Abstract: FR-PO1088
The Long-Term Kidney Outcomes of Prune Belly Syndrome in Australia
Session Information
- Pediatric Hypertension, AKI, Urologic Disorders
November 08, 2019 | Location: Exhibit Hall, Walter E. Washington Convention Center
Abstract Time: 10:00 AM - 12:00 PM
Category: Pediatric Nephrology
- 1700 Pediatric Nephrology
Authors
- Jose, Erin, Royal Adelaide Hospital, Adelaide, South Australia, Australia
- Skeat, Lee, Royal Hobart Hospital, Hobart, Tasmania, Australia
- English, Jennifer C., Royal Hobart Hospital, Hobart, Tasmania, Australia
- Jeffs, Lisa S., Royal Hobart Hospital, Hobart, Tasmania, Australia
- Jose, Matthew D., University of Tasmania, Hobart, Tasmania, Australia
Background
Prune Belly Syndrome (PBS) a rare congenital disorder consisting of the triad of: absence or incomplete abdominal wall muscle development, bilateral cryptorchidism and urinary tract anomalies including hydronephrosis, kidney dysplasia and dilated ureters, urethra or bladder. PBS varies considerably in clinical severity, with prognosis primarily being influenced by the degree of chronic kidney disease. The aim of this study was to describe the long-term kidney outcomes of people with Prune Belly Syndrome in Australia.
Methods
We identified all Australians treated with renal replacement therapy (RRT) who had a diagnosis of PBS (as determined by the treating unit) from the Australia and New Zealand Dialysis and Transplant Registry (ANZDATA). ANZDATA is a clinical quality registry containing information on all people receiving dialysis or a kidney transplant since 1977.
Results
We identified 37 males (no females) with a diagnosis of PBS who received RRT in Australia and were recorded in ANZDATA. Commencement of RRT was at a median age of 17yrs (mean 19yrs, range 1-45yrs) when median creatinine was 720umol/L. RRT at first treatment was haemodialysis in 54%, peritoneal dialysis 30% and pre-emptive kidney transplant in 16%. Twenty percent of patients were late referrals to the dialysis unit (referral <3 months prior to starting dialysis). Comorbidities of diabetes, heart disease or vascular disease were not present at commencement of RRT. One man had chronic lung disease.

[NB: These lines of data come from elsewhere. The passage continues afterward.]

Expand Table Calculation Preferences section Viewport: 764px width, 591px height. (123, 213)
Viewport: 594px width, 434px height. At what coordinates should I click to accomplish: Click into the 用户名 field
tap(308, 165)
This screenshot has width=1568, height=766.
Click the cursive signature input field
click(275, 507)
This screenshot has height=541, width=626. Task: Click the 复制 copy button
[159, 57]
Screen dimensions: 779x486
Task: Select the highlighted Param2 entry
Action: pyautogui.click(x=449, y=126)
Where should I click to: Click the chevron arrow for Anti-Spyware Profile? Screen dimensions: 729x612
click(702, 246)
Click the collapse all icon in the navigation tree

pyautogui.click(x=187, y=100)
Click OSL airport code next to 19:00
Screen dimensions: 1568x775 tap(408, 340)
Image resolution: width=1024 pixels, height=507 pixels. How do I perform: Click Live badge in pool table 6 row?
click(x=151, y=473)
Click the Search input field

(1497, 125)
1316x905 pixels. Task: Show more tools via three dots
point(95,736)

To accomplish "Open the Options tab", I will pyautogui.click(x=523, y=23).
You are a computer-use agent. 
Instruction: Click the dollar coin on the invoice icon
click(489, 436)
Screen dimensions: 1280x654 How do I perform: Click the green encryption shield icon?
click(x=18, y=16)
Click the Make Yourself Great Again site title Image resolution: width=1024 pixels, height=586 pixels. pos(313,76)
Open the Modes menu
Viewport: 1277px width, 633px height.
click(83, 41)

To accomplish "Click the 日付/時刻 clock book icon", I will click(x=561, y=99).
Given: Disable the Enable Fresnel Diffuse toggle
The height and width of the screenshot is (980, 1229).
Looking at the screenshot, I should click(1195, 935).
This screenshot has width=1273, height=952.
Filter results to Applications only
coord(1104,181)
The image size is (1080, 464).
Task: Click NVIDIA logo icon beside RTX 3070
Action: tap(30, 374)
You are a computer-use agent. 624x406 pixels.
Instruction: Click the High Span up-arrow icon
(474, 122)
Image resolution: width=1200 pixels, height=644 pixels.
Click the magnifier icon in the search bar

Forty-five kidney transplants (including 33 first, 10 second and 2 third grafts) occurred, of which 47% were from deceased donors. Mean age at first transplant was 21yrs (range 2-47yrs). Graft survival at 1, 5 & 10 years for first grafts was 94%, 67% and 48% respectively (range 6 days to 36 years). Parenthood was reported for 3 men at a median age of 35yrs.
There were 10 deaths reported at a median age of 37yrs (range 17-49yrs) due to cardiac death (50%), malignancy (20%), dialysis cessation (10%) and uncertain cause (20%).
Conclusion
Prune Belly Syndrome has marked variation in the severity of kidney disease. For those who receive RRT, kidney transplant is the predominant treatment, but peritoneal dialysis has been used successfully. Infertility is not universal. There is early cardiovascular mortality associated with this syndrome.